Politica Insieme si è fatta animatrice di un processo di convergenza di gruppi, associazioni e persone che, sulla base del Manifesto lanciato alla fine del 2019 ( CLICCA QUI ), il Manifesto Zamagni, sta portando alla creazione di un partito d’ispirazione cristiana, dalla forte impronta programmatica e puntando a fare emergere una nuova classe dirigente.

Insieme ha sempre ribadito questa impostazione prima, durante e dopo il Congresso del luglio scorso ( CLICCA QUI ) con una serie di documenti ufficiali, e di decisioni importanti, che hanno sempre confermato alcuni elementi caratteristici che  si intende assumere: partito “nuovo”, cioè espressione di un originale sentimento di gratuità e di disinteresse personale;  fatto di “facce nuove” e non logorate da una lunga partecipazione a fasi della politica in via di superamento e che hanno assistito, tra le altre cose, all’irrilevanza del movimento politico dei cattolici; espressione dei territori piuttosto che di  “caminetti” tra  maggiorenti o tra “ottimati”, termine quest’ultimo più adatto a logge massoniche che a un partito vissuto democraticamente.

La capacità di essere “nuovo” scaturisce anche dalla propria connotazione e, quindi, dalla consapevolezza dell’autonomia espressa, come non è stato fatto pienamente finora nel corso della cosiddetta diaspora, sul piano pubblico e legislativo in stringente coniugazione della Costituzione e del Pensiero sociale della Chiesa.

Credo che questo debba essere visto come il senso più vero del definire l’identità che a noi sta a cuore rappresentare. Cosa che non significa autoreferenzialità. Anche perché, nel corso del lungo impegno politico dei popolari e dei cristiani democratici, è sempre emersa la capacità di ragionare in termini di coalizione con altre forze di natura laica con cui, però, era possibile, persino sui temi antropologicamente ed eticamente più sensibili, un’intesa o, almeno, un reciproco rispetto.

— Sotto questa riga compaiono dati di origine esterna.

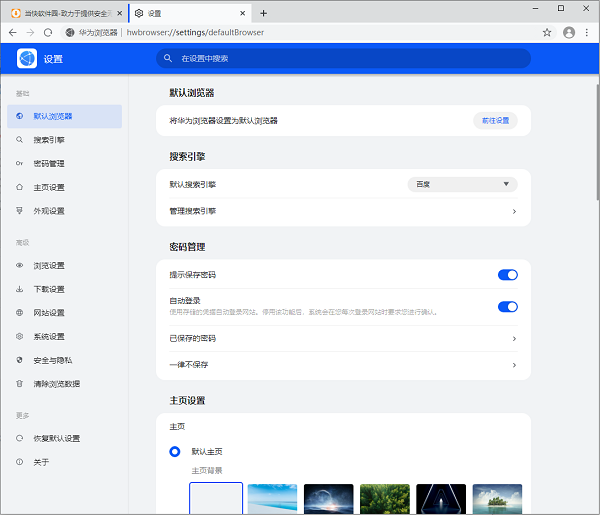This screenshot has width=600, height=515.
Task: Open the 默认搜索引擎 dropdown showing 百度
Action: pos(462,184)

La ricerca del dialogo e del confronto richiede discernimento. A maggior ragione oggi, quando emergono tutti i limiti di quelle che sono state le espressioni politiche del nostro mondo, in un contesto in cui il “bipolarismo” mostra tutto intero il proprio disfacimento richiede un grande discernimento. Da un lato, dev’essere infatti proseguita l’azione di convergenza; dall’altro, è necessario, persino doveroso, evitare che l’idea della ricerca di un’astratta unità, giocata tutta a livello di accordi di vertice tra entità prossime allo zero per cento, distrugga definitivamente quel nostro moto originale, perché autenticamente trasformatore e di cui credenti e non credenti possono farsi propugnatori e partecipi, al fine di avviare una nuova fase rigenerativa della nostra politica e delle nostre istituzioni.

Chi pensa di mettere insieme piccoli spezzoni, tra l’altro mantenendo in essere l’ambiguità sulla futura collocazione e chiaramente facendo intendere che ci si limita a pensare come meglio fare per mandare, o rimandare, in Parlamento un risicato drappello, si assume la responsabilità di far deragliare definitivamente quel processo di ricomposizione che avrà un futuro se darà il segno di una netta inversione di tendenza.

Anche i temi che sono a noi più cari, lavoro, solidarietà, famiglia, e pace, ma anche quelli dell’educazione, quelli etici che richiamano una complessità che non sempre sappiamo adeguatamente penetrare, devono essere declinati in una visione rigeneratrice e non possono essere mortificati da intese con quanti non hanno finora sviluppato una presenza coerente con quei valori di riferimento cui pure dicono, come facciamo noi, di ispirarsi.